◆ **Objective**: Can you reproduce every one of the rows below, character for character and with nothing changed?

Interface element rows
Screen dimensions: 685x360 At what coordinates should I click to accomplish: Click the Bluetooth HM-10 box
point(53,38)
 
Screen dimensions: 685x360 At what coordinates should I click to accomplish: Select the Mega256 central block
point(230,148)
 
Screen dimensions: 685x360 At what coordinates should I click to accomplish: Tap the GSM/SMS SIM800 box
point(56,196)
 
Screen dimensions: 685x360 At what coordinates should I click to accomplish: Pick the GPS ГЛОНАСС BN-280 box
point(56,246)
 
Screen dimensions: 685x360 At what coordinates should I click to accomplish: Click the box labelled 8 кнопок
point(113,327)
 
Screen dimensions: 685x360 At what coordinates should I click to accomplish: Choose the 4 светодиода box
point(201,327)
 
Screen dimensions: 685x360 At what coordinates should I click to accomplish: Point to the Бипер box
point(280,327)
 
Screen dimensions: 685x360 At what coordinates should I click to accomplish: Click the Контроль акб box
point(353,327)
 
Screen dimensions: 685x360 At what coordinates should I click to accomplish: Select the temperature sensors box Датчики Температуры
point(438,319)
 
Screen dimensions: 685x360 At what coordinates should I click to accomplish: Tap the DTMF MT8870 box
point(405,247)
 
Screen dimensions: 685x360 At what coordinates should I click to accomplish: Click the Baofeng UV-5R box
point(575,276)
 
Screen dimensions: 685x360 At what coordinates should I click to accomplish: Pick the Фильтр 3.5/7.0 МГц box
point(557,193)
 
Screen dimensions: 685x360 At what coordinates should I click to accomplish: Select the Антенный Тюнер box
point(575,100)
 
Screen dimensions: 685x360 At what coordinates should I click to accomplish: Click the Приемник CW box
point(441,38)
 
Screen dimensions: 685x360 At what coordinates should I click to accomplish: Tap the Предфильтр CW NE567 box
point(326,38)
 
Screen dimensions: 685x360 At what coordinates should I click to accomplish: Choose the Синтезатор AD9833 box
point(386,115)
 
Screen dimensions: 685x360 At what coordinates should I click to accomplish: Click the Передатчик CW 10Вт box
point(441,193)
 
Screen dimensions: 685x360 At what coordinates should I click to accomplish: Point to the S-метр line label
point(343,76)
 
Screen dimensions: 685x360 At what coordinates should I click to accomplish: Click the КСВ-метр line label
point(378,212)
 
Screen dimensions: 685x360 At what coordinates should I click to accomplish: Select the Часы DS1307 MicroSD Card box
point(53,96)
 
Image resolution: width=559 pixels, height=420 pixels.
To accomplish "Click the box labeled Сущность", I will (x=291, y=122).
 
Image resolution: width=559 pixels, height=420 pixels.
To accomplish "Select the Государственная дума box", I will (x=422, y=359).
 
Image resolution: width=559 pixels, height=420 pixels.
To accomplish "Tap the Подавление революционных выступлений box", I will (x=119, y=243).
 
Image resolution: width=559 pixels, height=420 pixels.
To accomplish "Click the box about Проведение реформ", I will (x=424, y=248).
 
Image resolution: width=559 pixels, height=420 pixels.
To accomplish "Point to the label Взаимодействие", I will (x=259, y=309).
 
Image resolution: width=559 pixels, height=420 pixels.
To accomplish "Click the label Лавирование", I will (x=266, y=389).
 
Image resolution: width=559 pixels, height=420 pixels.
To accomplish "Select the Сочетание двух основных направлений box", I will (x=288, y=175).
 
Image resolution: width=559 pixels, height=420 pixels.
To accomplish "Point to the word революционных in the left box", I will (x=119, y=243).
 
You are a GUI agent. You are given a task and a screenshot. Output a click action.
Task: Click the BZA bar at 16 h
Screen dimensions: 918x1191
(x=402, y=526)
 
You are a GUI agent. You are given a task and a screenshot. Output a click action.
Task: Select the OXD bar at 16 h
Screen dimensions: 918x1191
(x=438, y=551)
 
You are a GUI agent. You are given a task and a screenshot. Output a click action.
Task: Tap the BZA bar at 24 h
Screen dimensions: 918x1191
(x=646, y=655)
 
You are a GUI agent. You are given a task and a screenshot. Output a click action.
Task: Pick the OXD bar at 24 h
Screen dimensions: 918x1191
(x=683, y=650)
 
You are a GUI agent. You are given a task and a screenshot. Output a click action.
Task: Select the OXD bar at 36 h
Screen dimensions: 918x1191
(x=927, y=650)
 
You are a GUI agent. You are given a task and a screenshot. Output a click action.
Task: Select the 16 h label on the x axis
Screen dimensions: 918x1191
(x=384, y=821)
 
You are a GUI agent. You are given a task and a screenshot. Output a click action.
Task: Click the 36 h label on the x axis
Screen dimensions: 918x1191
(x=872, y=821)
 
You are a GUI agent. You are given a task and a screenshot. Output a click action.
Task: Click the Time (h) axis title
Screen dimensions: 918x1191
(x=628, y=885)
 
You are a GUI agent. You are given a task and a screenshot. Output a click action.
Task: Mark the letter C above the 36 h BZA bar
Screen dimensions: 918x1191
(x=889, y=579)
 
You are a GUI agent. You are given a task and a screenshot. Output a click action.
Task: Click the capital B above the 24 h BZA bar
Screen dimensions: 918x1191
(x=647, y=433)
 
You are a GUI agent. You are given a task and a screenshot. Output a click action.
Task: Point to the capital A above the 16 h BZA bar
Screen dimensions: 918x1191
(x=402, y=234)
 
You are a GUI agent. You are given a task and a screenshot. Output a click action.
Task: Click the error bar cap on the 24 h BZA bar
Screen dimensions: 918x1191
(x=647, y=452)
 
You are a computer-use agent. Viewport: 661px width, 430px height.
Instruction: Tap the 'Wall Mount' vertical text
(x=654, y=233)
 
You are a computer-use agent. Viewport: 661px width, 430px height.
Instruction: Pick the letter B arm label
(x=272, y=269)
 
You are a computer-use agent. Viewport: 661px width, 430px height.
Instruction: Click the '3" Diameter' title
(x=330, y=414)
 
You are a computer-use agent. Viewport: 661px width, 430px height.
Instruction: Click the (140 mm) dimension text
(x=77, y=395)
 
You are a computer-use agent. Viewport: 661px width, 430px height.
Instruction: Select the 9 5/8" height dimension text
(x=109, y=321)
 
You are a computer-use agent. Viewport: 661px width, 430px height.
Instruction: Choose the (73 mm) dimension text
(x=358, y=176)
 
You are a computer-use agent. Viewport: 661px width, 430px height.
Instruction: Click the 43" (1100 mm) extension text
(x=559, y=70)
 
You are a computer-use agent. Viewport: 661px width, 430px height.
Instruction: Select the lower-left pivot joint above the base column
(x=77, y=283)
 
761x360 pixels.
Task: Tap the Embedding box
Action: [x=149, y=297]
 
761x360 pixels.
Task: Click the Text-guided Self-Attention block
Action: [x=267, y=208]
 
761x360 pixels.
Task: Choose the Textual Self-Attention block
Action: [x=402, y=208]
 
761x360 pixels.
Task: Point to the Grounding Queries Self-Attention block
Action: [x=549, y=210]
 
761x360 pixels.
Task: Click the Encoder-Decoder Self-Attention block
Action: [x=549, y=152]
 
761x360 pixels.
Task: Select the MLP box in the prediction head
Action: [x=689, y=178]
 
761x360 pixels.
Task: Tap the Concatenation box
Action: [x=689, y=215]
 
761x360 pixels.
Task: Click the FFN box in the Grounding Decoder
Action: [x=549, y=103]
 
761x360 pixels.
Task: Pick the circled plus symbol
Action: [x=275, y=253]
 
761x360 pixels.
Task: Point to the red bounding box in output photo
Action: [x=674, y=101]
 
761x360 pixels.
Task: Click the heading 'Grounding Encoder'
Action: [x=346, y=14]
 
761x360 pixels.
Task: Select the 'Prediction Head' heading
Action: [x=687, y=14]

◆ **Exercise result**:
Screen dimensions: 685x360 At what coordinates should I click to accomplish: Click the Bluetooth HM-10 box
point(53,38)
 
Screen dimensions: 685x360 At what coordinates should I click to accomplish: Select the Mega256 central block
point(230,148)
 
Screen dimensions: 685x360 At what coordinates should I click to accomplish: Tap the GSM/SMS SIM800 box
point(56,196)
 
Screen dimensions: 685x360 At what coordinates should I click to accomplish: Pick the GPS ГЛОНАСС BN-280 box
point(56,246)
 
Screen dimensions: 685x360 At what coordinates should I click to accomplish: Click the box labelled 8 кнопок
point(113,327)
 
Screen dimensions: 685x360 At what coordinates should I click to accomplish: Choose the 4 светодиода box
point(201,327)
 
Screen dimensions: 685x360 At what coordinates should I click to accomplish: Point to the Бипер box
point(280,327)
 
Screen dimensions: 685x360 At what coordinates should I click to accomplish: Click the Контроль акб box
point(353,327)
 
Screen dimensions: 685x360 At what coordinates should I click to accomplish: Select the temperature sensors box Датчики Температуры
point(438,319)
 
Screen dimensions: 685x360 At what coordinates should I click to accomplish: Tap the DTMF MT8870 box
point(405,247)
 
Screen dimensions: 685x360 At what coordinates should I click to accomplish: Click the Baofeng UV-5R box
point(575,276)
 
Screen dimensions: 685x360 At what coordinates should I click to accomplish: Pick the Фильтр 3.5/7.0 МГц box
point(557,193)
 
Screen dimensions: 685x360 At what coordinates should I click to accomplish: Select the Антенный Тюнер box
point(575,100)
 
Screen dimensions: 685x360 At what coordinates should I click to accomplish: Click the Приемник CW box
point(441,38)
 
Screen dimensions: 685x360 At what coordinates should I click to accomplish: Tap the Предфильтр CW NE567 box
point(326,38)
 
Screen dimensions: 685x360 At what coordinates should I click to accomplish: Choose the Синтезатор AD9833 box
point(386,115)
 
Screen dimensions: 685x360 At what coordinates should I click to accomplish: Click the Передатчик CW 10Вт box
point(441,193)
 
Screen dimensions: 685x360 At what coordinates should I click to accomplish: Point to the S-метр line label
point(343,76)
 
Screen dimensions: 685x360 At what coordinates should I click to accomplish: Click the КСВ-метр line label
point(378,212)
 
Screen dimensions: 685x360 At what coordinates should I click to accomplish: Select the Часы DS1307 MicroSD Card box
point(53,96)
 
Image resolution: width=559 pixels, height=420 pixels.
To accomplish "Click the box labeled Сущность", I will (x=291, y=122).
 
Image resolution: width=559 pixels, height=420 pixels.
To accomplish "Select the Государственная дума box", I will (x=422, y=359).
 
Image resolution: width=559 pixels, height=420 pixels.
To accomplish "Tap the Подавление революционных выступлений box", I will (x=119, y=243).
 
Image resolution: width=559 pixels, height=420 pixels.
To accomplish "Click the box about Проведение реформ", I will (x=424, y=248).
 
Image resolution: width=559 pixels, height=420 pixels.
To accomplish "Point to the label Взаимодействие", I will (x=259, y=309).
 
Image resolution: width=559 pixels, height=420 pixels.
To accomplish "Click the label Лавирование", I will (x=266, y=389).
 
Image resolution: width=559 pixels, height=420 pixels.
To accomplish "Select the Сочетание двух основных направлений box", I will (x=288, y=175).
 
Image resolution: width=559 pixels, height=420 pixels.
To accomplish "Point to the word революционных in the left box", I will (x=119, y=243).
 
You are a GUI agent. You are given a task and a screenshot. Output a click action.
Task: Click the BZA bar at 16 h
Screen dimensions: 918x1191
(x=402, y=526)
 
You are a GUI agent. You are given a task and a screenshot. Output a click action.
Task: Select the OXD bar at 16 h
Screen dimensions: 918x1191
(x=438, y=551)
 
You are a GUI agent. You are given a task and a screenshot. Output a click action.
Task: Tap the BZA bar at 24 h
Screen dimensions: 918x1191
(x=646, y=655)
 
You are a GUI agent. You are given a task and a screenshot. Output a click action.
Task: Pick the OXD bar at 24 h
Screen dimensions: 918x1191
(x=683, y=650)
 
You are a GUI agent. You are given a task and a screenshot. Output a click action.
Task: Select the OXD bar at 36 h
Screen dimensions: 918x1191
(x=927, y=650)
 
You are a GUI agent. You are given a task and a screenshot. Output a click action.
Task: Select the 16 h label on the x axis
Screen dimensions: 918x1191
(x=384, y=821)
 
You are a GUI agent. You are given a task and a screenshot. Output a click action.
Task: Click the 36 h label on the x axis
Screen dimensions: 918x1191
(x=872, y=821)
 
You are a GUI agent. You are given a task and a screenshot. Output a click action.
Task: Click the Time (h) axis title
Screen dimensions: 918x1191
(x=628, y=885)
 
You are a GUI agent. You are given a task and a screenshot. Output a click action.
Task: Mark the letter C above the 36 h BZA bar
Screen dimensions: 918x1191
(x=889, y=579)
 
You are a GUI agent. You are given a task and a screenshot. Output a click action.
Task: Click the capital B above the 24 h BZA bar
Screen dimensions: 918x1191
(x=647, y=433)
 
You are a GUI agent. You are given a task and a screenshot. Output a click action.
Task: Point to the capital A above the 16 h BZA bar
Screen dimensions: 918x1191
(x=402, y=234)
 
You are a GUI agent. You are given a task and a screenshot. Output a click action.
Task: Click the error bar cap on the 24 h BZA bar
Screen dimensions: 918x1191
(x=647, y=452)
 
You are a computer-use agent. Viewport: 661px width, 430px height.
Instruction: Tap the 'Wall Mount' vertical text
(x=654, y=233)
 
You are a computer-use agent. Viewport: 661px width, 430px height.
Instruction: Pick the letter B arm label
(x=272, y=269)
 
You are a computer-use agent. Viewport: 661px width, 430px height.
Instruction: Click the '3" Diameter' title
(x=330, y=414)
 
You are a computer-use agent. Viewport: 661px width, 430px height.
Instruction: Click the (140 mm) dimension text
(x=77, y=395)
 
You are a computer-use agent. Viewport: 661px width, 430px height.
Instruction: Select the 9 5/8" height dimension text
(x=109, y=321)
 
You are a computer-use agent. Viewport: 661px width, 430px height.
Instruction: Choose the (73 mm) dimension text
(x=358, y=176)
 
You are a computer-use agent. Viewport: 661px width, 430px height.
Instruction: Click the 43" (1100 mm) extension text
(x=559, y=70)
 
You are a computer-use agent. Viewport: 661px width, 430px height.
Instruction: Select the lower-left pivot joint above the base column
(x=77, y=283)
 
761x360 pixels.
Task: Tap the Embedding box
Action: [x=149, y=297]
 
761x360 pixels.
Task: Click the Text-guided Self-Attention block
Action: [x=267, y=208]
 
761x360 pixels.
Task: Choose the Textual Self-Attention block
Action: [x=402, y=208]
 
761x360 pixels.
Task: Point to the Grounding Queries Self-Attention block
Action: [x=549, y=210]
 
761x360 pixels.
Task: Click the Encoder-Decoder Self-Attention block
Action: [x=549, y=152]
 
761x360 pixels.
Task: Select the MLP box in the prediction head
Action: [x=689, y=178]
 
761x360 pixels.
Task: Tap the Concatenation box
Action: [x=689, y=215]
 
761x360 pixels.
Task: Click the FFN box in the Grounding Decoder
Action: [x=549, y=103]
 
761x360 pixels.
Task: Pick the circled plus symbol
Action: [x=275, y=253]
 
761x360 pixels.
Task: Point to the red bounding box in output photo
Action: [x=674, y=101]
 
761x360 pixels.
Task: Click the heading 'Grounding Encoder'
Action: [x=346, y=14]
 
761x360 pixels.
Task: Select the 'Prediction Head' heading
Action: [x=687, y=14]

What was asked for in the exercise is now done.